(RECORDS PROVIDED)

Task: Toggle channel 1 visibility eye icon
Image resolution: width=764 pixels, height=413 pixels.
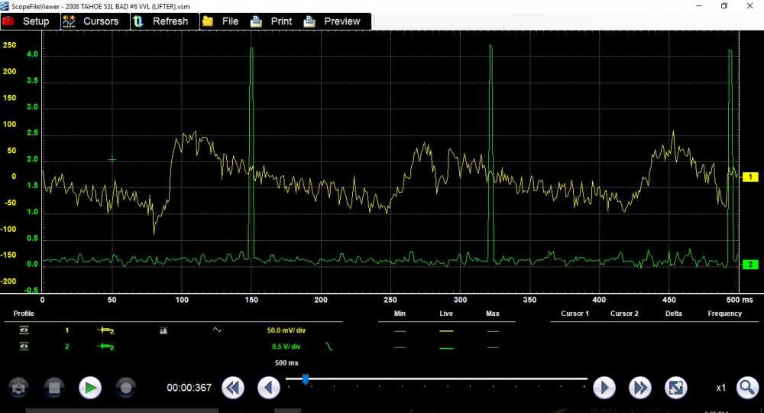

(End RECORDS PROVIDED)
(RECORDS PROVIDED)

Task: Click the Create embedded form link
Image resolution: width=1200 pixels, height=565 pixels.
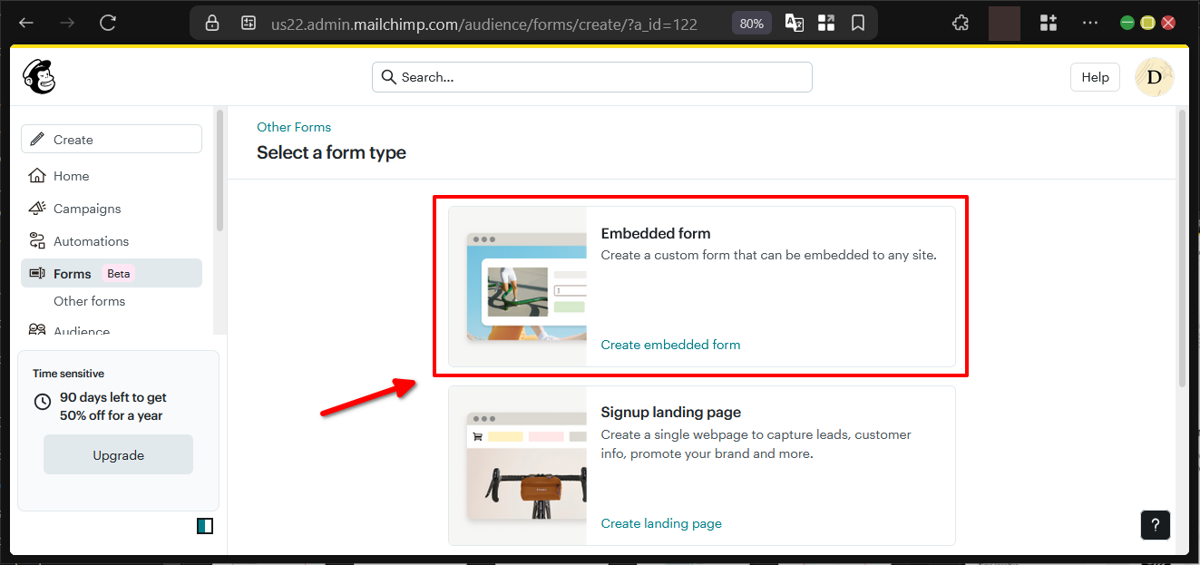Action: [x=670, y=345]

(End RECORDS PROVIDED)
(RECORDS PROVIDED)

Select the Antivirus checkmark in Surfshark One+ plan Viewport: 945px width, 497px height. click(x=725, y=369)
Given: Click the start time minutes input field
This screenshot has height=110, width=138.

(End RECORDS PROVIDED)

Using only the listing above, restate exactly the lines from the line containing "Task: Toggle channel 1 visibility eye icon" through the line containing "Image resolution: width=764", both included.

_ANSWER AREA_:
Task: Toggle channel 1 visibility eye icon
Image resolution: width=764 pixels, height=413 pixels.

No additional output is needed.